Former Reddit CEO Ellen Pao, who has become the most recognizable face of the technology industry's struggle with diversity and sexism, is speaking out.
After a few quiet months following her announcement that she would not appeal the verdict of her discrimination suit against Kleiner Perkins, Pao penned an essay about sexism in the legal and tech startup worlds. The essay was published this week in the new online newsletter Lenny, which was created by Lena Dunham and Jenni Konner--the executive producers behind the acclaimed HBO series Girls.
In the essay Pao details the encounters with sexism from her education and early in her career--and reveals what she wishes she knew then, based on what she's learned in her time within the overwhelmingly-male tech world.

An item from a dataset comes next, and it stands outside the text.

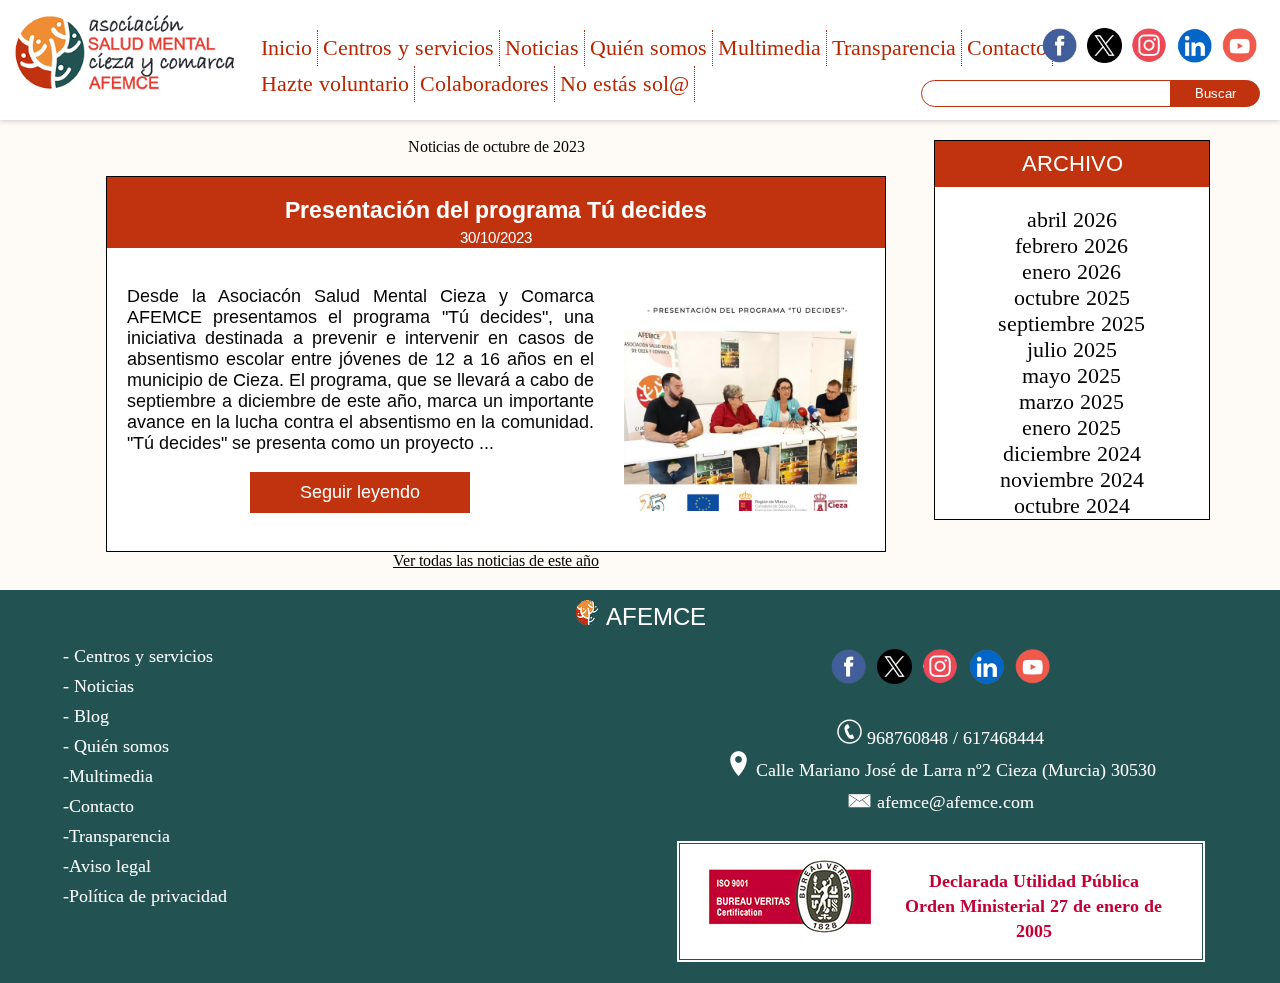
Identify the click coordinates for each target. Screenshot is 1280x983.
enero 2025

"What I'd tell any woman struggling in a male-dominated work culture is: do not give up. You are not alone. There are millions of women and men who are supporting you and want you to succeed," she writes. "Many people will try to blame you--for some, it's just too hard to acknowledge their own failings and the failings of our system. That's on them, not on you."
Hone your resilience.
As Pao tells it, you'll need it. "Have a thick skin; it naturally gets thicker over time," she writes. She continues:
Earlier this year, my suit against a long-established VC firm for gender discrimination and retaliation went to trial, and I was repeatedly cursed out, threatened, and belittled on multiple social platforms. As Reddit's CEO, when I made changes to remove unauthorized nude photos, including revenge porn, and overt harassment, I was called the "most hated person on the Internet"; a recent article even called me a "pariah of Silicon Valley."
With so much feedback coming at her during that time at Reddit, Pao says she protected herself by filtering what she calls the "helpful" comments from the "unhelpful." Helpful include specific support or opinions, with context. Unhelpful?
"Rape threats, death threats, and insults are unhelpful." She seems to broaden this comment out to apply to women more generally--you know, those not regularly being dealt death threats, but those rather being victims of subtle sexism day in and day out. "Being told to smile more, gain or lose weight, or give up on an important value and activity--unhelpful."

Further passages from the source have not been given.